Enfrentar una pandemia sin casi hablar con la otra gran potencia mundial, también colaboró a los cuellos de botella que se transforman en mayores costos, en demoras de producción y en problemas de empleo. Y que siguen torpedeando el comercio mundial. Creer que el pueblo americano, y el mundo, no sufrirá la guerra de mercado con China, es inocencia o es mentira. La única solución que se ofrece mundialmente es proteccionista y de compre nacional. Los efectos de ese proteccionismo y ese nacionalismo serán como siempre en todas las crisis, devastadores.

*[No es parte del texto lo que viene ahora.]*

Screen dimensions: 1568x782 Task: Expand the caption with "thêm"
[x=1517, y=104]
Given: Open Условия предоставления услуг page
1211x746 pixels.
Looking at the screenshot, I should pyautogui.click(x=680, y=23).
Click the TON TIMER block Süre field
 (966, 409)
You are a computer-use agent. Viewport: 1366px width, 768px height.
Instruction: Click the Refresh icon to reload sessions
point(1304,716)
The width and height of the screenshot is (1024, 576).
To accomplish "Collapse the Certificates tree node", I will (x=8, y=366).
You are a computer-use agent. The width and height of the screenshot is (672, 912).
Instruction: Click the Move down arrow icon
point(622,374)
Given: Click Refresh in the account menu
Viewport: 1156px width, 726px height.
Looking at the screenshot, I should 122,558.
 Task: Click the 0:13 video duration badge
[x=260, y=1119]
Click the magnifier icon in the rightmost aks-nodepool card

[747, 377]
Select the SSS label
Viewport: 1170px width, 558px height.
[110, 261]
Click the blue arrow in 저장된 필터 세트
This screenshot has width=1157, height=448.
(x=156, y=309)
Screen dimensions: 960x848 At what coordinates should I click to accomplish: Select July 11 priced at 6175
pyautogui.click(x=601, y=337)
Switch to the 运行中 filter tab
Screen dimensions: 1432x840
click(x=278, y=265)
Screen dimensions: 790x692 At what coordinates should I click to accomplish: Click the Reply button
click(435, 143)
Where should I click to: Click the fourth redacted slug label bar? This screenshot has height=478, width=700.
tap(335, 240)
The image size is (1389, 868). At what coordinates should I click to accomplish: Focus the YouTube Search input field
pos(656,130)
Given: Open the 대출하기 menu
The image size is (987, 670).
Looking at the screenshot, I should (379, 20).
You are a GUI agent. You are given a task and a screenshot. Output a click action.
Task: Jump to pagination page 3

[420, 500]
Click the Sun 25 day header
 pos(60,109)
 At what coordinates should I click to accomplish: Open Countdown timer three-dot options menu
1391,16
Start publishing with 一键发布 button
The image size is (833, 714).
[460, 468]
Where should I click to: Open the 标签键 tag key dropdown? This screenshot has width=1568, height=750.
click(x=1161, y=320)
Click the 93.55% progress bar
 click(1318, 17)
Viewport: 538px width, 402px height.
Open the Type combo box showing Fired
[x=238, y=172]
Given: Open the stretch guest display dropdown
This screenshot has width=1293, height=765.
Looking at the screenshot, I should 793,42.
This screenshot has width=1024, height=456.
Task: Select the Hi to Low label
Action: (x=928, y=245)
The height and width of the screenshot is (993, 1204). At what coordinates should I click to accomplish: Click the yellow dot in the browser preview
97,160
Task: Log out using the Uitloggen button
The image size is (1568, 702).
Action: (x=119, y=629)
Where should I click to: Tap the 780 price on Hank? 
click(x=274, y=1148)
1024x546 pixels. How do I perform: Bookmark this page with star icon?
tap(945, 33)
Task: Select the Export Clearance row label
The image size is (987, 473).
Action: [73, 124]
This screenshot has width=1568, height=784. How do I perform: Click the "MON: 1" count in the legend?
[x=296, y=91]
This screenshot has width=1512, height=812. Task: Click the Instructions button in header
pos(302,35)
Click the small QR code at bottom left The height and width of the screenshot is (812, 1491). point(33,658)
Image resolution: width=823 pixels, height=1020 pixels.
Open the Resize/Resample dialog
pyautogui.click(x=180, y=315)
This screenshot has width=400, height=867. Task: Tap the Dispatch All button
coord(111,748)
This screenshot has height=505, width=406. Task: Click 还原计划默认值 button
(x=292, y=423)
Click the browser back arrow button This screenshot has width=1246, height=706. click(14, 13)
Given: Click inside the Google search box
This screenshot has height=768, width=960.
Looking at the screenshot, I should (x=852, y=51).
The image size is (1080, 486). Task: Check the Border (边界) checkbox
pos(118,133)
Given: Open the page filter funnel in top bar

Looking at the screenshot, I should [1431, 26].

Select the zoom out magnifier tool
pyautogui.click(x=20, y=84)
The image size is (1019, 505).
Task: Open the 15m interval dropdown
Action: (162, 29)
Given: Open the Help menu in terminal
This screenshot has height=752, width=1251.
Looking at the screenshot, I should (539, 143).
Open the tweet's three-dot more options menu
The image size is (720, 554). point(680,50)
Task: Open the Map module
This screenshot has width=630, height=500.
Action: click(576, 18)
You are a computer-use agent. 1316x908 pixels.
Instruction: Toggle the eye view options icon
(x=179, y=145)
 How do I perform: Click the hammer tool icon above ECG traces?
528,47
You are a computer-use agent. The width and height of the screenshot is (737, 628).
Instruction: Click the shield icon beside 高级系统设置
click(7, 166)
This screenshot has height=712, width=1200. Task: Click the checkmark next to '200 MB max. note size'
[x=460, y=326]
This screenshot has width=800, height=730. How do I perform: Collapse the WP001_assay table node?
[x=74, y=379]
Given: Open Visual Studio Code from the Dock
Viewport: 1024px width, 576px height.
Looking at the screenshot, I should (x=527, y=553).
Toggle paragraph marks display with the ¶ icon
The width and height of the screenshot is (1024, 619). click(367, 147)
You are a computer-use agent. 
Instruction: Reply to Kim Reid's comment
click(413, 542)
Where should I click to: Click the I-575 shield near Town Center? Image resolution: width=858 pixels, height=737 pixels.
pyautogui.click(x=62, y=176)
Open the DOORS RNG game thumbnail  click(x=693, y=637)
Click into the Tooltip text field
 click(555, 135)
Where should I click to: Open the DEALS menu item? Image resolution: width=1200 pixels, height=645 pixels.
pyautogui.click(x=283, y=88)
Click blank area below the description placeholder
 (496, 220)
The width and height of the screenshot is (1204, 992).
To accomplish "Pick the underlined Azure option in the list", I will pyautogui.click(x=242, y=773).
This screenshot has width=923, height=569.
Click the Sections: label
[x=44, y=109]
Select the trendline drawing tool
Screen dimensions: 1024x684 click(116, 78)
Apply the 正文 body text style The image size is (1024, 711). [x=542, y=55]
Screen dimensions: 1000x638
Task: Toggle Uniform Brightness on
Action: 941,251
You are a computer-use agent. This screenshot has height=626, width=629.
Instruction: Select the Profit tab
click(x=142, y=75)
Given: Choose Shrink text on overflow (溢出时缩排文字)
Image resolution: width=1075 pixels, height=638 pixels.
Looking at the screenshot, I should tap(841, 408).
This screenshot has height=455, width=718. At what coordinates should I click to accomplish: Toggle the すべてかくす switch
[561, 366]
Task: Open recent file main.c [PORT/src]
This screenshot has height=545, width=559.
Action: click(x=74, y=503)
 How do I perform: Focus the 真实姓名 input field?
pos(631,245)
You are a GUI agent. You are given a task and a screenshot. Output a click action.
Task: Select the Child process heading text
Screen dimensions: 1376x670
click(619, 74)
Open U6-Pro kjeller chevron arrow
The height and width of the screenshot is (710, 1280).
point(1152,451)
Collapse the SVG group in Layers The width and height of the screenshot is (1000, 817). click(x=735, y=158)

Siempre habrá explicaciones, causas sacrosantas, cruzadas, enemigos externos, seguridad nacional y todo tipo de argumentos que justifiquen esas políticas. Con o sin razón. Pero los efectos no son optativos, ni eludibles.
A este cuadro se deben agregar las políticas contra las emisiones, (de todo, salvo de moneda) que – aun cuando tengan asidero – se vuelven ponzoñosas cuando se hacen obligatorias y perentorias. Y ello es más grave cuando se utilizan presiones internacionales para restringir financiamiento bancario mediante sanciones, amenazas o prohibiciones. Los desajustes en la producción y costo de energía que se advierten en varios países centrales de la UE, o en California, por caso, no son livianos ni menores y crearán más desabastecimiento, fuertes aumentos de costos y precios, y más desempleo. Más leña al fuego de la inflación. Por supuesto, se puede culpar de este proceso a quien se quiera, y se puede asustar con el fin del mundo. Pero los costos de esa urgencia impuesta serán graves y mundiales. Y más inflacionarios. En suma, más generadores de pobreza. Porque toda esta descripción explica por qué se está metido en semejante problema. Pero no quiere decir que esa explicación signifique que todas estas políticas sirvan para algo, ni que tengan razón o sustento técnico, salvo para empobrecer al mundo con más velocidad de la que se logró para sacar a tantos de la pobreza.
No está al alcance de esta columna determinar si de ese modo se logrará más igualdad, pero sí es seguro que si se lograra tal igualdad tenderá cada vez a estar más cerca de la pobreza generalizada.
En el listado de mentirosos y creyentes, falta Wall Street. O el mercado, como gusten. Que está muy feliz porque las acciones suben con este panorama, porque la financiación es barata, porque los quebrados no quiebran, porque la Fed garantiza la impunidad. Eso hace que todo el sistema financiero mundial no se empiece a rebelar contra la tasa que fijan la Fed o el BCU y decida por su cuenta lo que hace mucho debió decidir, la suba de la tasa de las Treasury Bills y los Treasury Bonds. Tanto en el corto como en el largo plazo, al igual que la de los bonos de empresas, mucho más las que están subsidiadas por la compra de bonos basura de la Fed. Si no lo hace, si no descuenta ya una evidente situación futura es porque se está autoengañando. O porque está mintiendo, también.